In other pipeline stages, we see limitations imposed that are designed to speed up execution that get in the way of general purpose code. Although we can shoehorn general purpose algorithms into a pixel shader program, we don't have the freedom to use data structures like trees, sharing data between pixels (and thus threads) is difficult and costly, and we have to go through the motions of drawing triangles and mapping solutions onto this.
Enter DirectX11 and the CS. Developers have the option to pass data structures over to the Compute Shader and run more general purpose algorithms on them. The Compute Shader, like the other fully programmable stages of the DX10 and DX11 pipeline, will share a single set of physical resources (shader processors).
This hardware will need to be a little more flexible than it currently is as when it runs CS code it will have to support random reads and writes and irregular arrays (rather than simple streams or fixed size 2D arrays), multiple outputs, direct invocation of individual or groups of threads as per the programmer's needs, 32k of shared register space and thread group management, atomic instructions, synchronization constructs, and the ability to perform unordered IO operations.
At the same time, the CS loses some features as well. As each thread is no longer treated as a pixel, so the association with geometry is lost (unless specifically passed in a data structure). This means that, although CS programs can still use texture samplers, automatic trilinear LOD calculations are not automatic (LOD must be specified). Additionally, depth culling, anti-aliasing, alpha blending, and other operations that have no meaning to generic data cannot be performed inside a CS program.
The type of new applications opened up by the CS are actually infinite, but the most immediate interest will come from game developers looking to augment their graphics engines with fancy techniques not possible in the Pixel Shader. Some of these applications include A-Buffer techniques to allow very high quality anti-aliasing and order independent transparency, more advanced deferred shading techniques, advanced post processing effects and convolution, FFTs (fast Fourier transforms) for frequency domain operations, and summed area tables.
Beyond the rendering specific applications, game developers may wish to do things like IK (inverse kinematics), physics, AI, and other traditionally CPU specific tasks on the GPU. Having this data on the GPU by performing calculations in the CS means that the data is more quickly available for use in rendering and some algorithms may be much faster on the GPU as well. It might even be an option to run things like AI or physics on both the GPU and the CPU if algorithms that always yield the same result on both types of processors can be found (which would essentially substitute compute power for bandwidth).
Even though the code will run on the same hardware, PS and CS code will perform very differently based on the algorithms being implemented. One of the interesting things to look at is exposure and histogram data often used in HDR rendering. Calculating this data in the PS requires several passes and tricks to take all the pixels and either bin them or average them. Despite the fact that sharing data is going to slow things down quite a bit, sharing data can be much faster than running many passes and this makes the CS an ideal stage for such algorithms.

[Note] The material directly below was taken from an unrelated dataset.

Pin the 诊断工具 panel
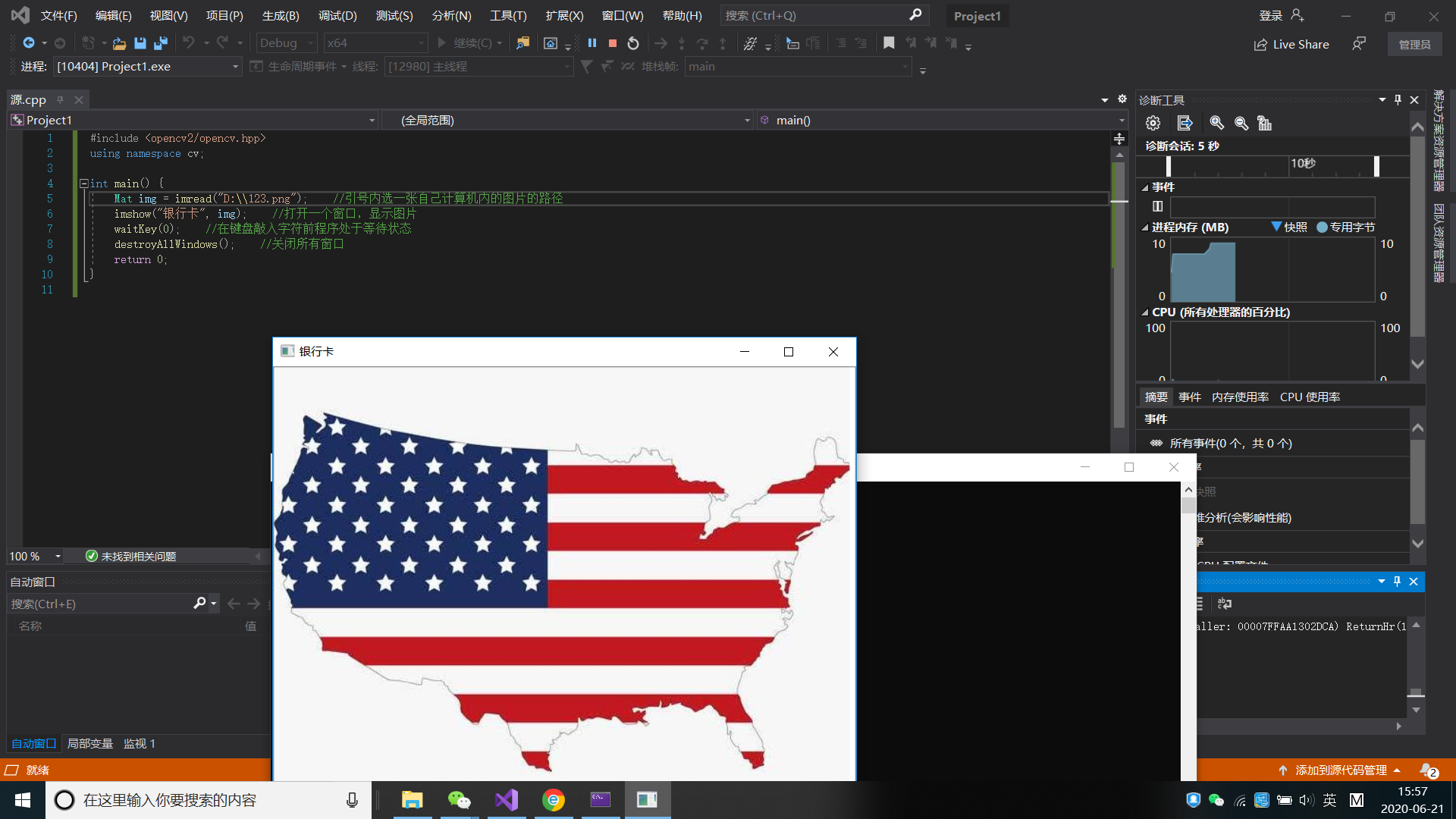This screenshot has height=819, width=1456. (x=1397, y=99)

A while back we took a look at OpenCL, and we know that OpenCL will be able to share data structures with OpenGL. We haven't yet gotten a developer's take on comparing OpenCL and the DX11 CS, but at first blush it seems that the possibilities opened up for game developers and graphics processing with DX11 and the Compute Shader will also be possible with OpenGL+OpenCL. Although the CS can be used as a general purpose hardware accelerated GPU computing interface, OpenCL is targeted more at that arena and its independence from Microsoft and DirectX will likely mean wider adoption as a GPU compute language for general purpose tasks.
The use of OpenGL has declined significantly in the game developer community over the last five years. While OpenCL may enable DX11 like applications to be written in combination with OpenGL, it is more likely that this will be the venue of workstation applications like CAD/CAM and simulations that require visualization. While I'm a fan of OpenGL myself, I don't see the flexibility of OpenCL as a significant boon to its adoption in game engines.